[SELECTED PASSAGE Boundary: Start]

January 22, 2010, fell on a Friday. The only firm plan which I had that day was going to Brooklyn for Sabbath dinner with friends of mine who were active in Jews for Jesus (a largely Evangelical ministry). These friends of mine were inclusive: My being a Gentile was never a barrier for fellowship with them.

During the long trek from my apartment in Upper Manhattan to Victorian Flatbush, I’d swung by a nearby branch of the New York Public Library that afternoon to browse news events on one of the public computers. As I stood before the computer, my eyes suddenly caught a peculiar story: A top prospect for the Oakland A’s was retiring from baseball to join the priesthood.

Grant Desme was 23 years old when he’d informed Billy Beane (yes, the one of Moneyball fame) of his decision. He was a second-round pick of the 2007 draft, the reigning MVP of the Arizona Fall League, and highly appraised by scouts for his combination of power, speed, and intelligence.

He could have spent a decade, or more, chasing money and women. He could have tried matching the hard-partying feats of Yankees greats such as Babe Ruth, Mickey Mantle, and the Amazin’ Mets of the 1980s, if he wanted to. Instead, he’d realized, even as a young man, that no such pleasures could ever leave him truly fulfilled. He’d found greater pleasure simply in talking to a teammate about God than he did in hitting a home run. “I love the game, but I aspire to higher things,” he told reporters. “I wasn’t at peace where I was at. I have no regrets.”

[SELECTED PASSAGE Boundary: End]

■ **WHAT NEEDS TO BE DONE**
Repeat word for word the part of the Grant Desme passage that opens with the words containing "January 22, 2010, fell" and closes with "join the priesthood.". Rely on the Grant Desme passage alone.

[INFORMATION PROVIDED Boundary: Start]

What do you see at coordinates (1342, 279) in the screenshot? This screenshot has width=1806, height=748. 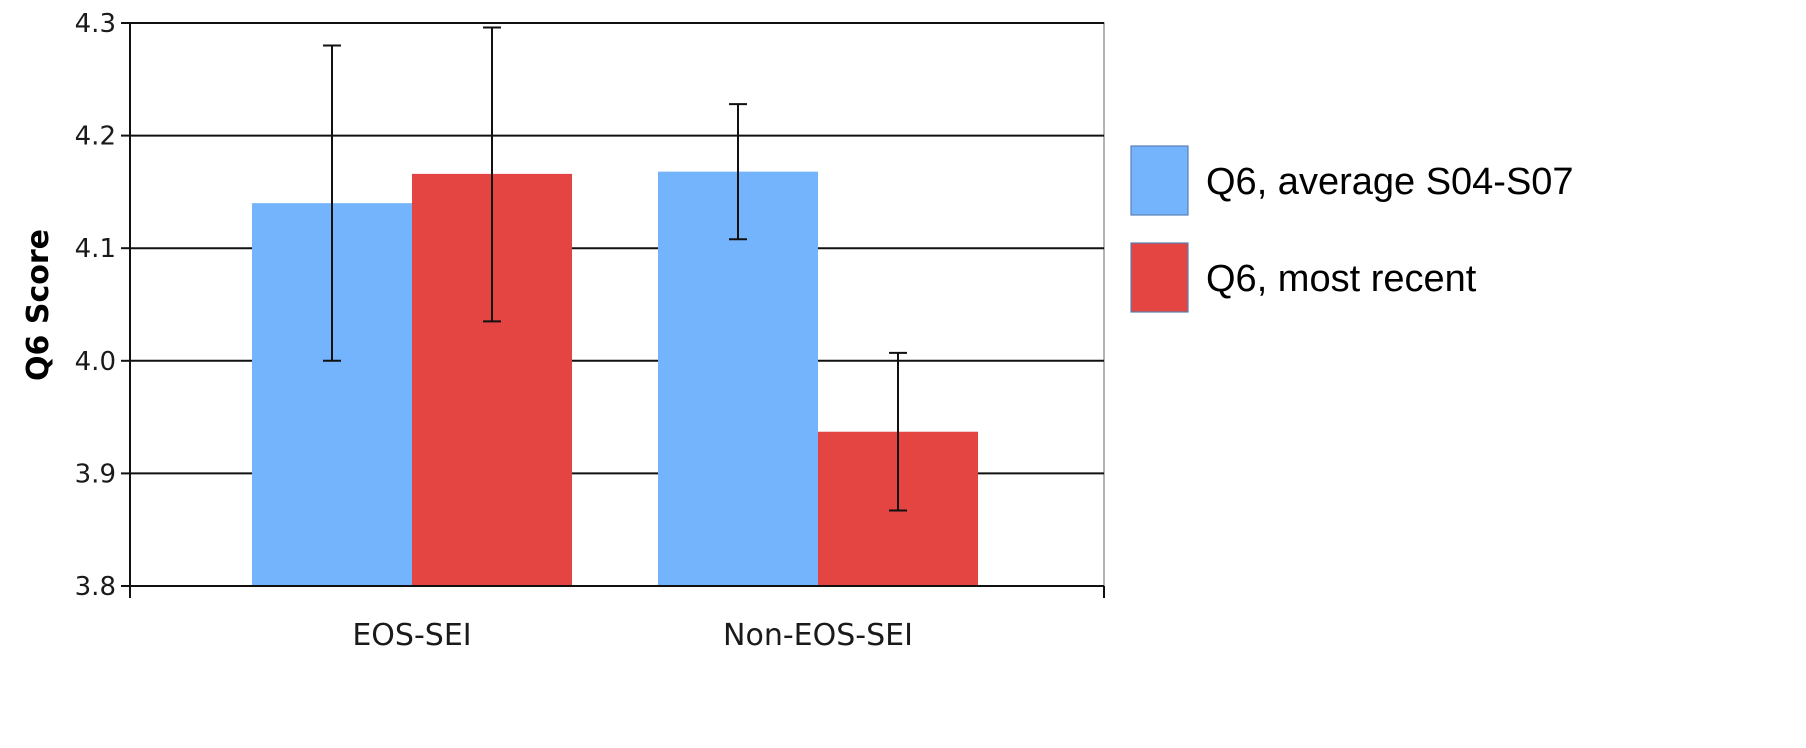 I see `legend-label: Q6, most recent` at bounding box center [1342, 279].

[INFORMATION PROVIDED Boundary: End]

■ **ANSWER FOR THE TASK**
January 22, 2010, fell on a Friday. The only firm plan which I had that day was going to Brooklyn for Sabbath dinner with friends of mine who were active in Jews for Jesus (a largely Evangelical ministry). These friends of mine were inclusive: My being a Gentile was never a barrier for fellowship with them.

During the long trek from my apartment in Upper Manhattan to Victorian Flatbush, I’d swung by a nearby branch of the New York Public Library that afternoon to browse news events on one of the public computers. As I stood before the computer, my eyes suddenly caught a peculiar story: A top prospect for the Oakland A’s was retiring from baseball to join the priesthood.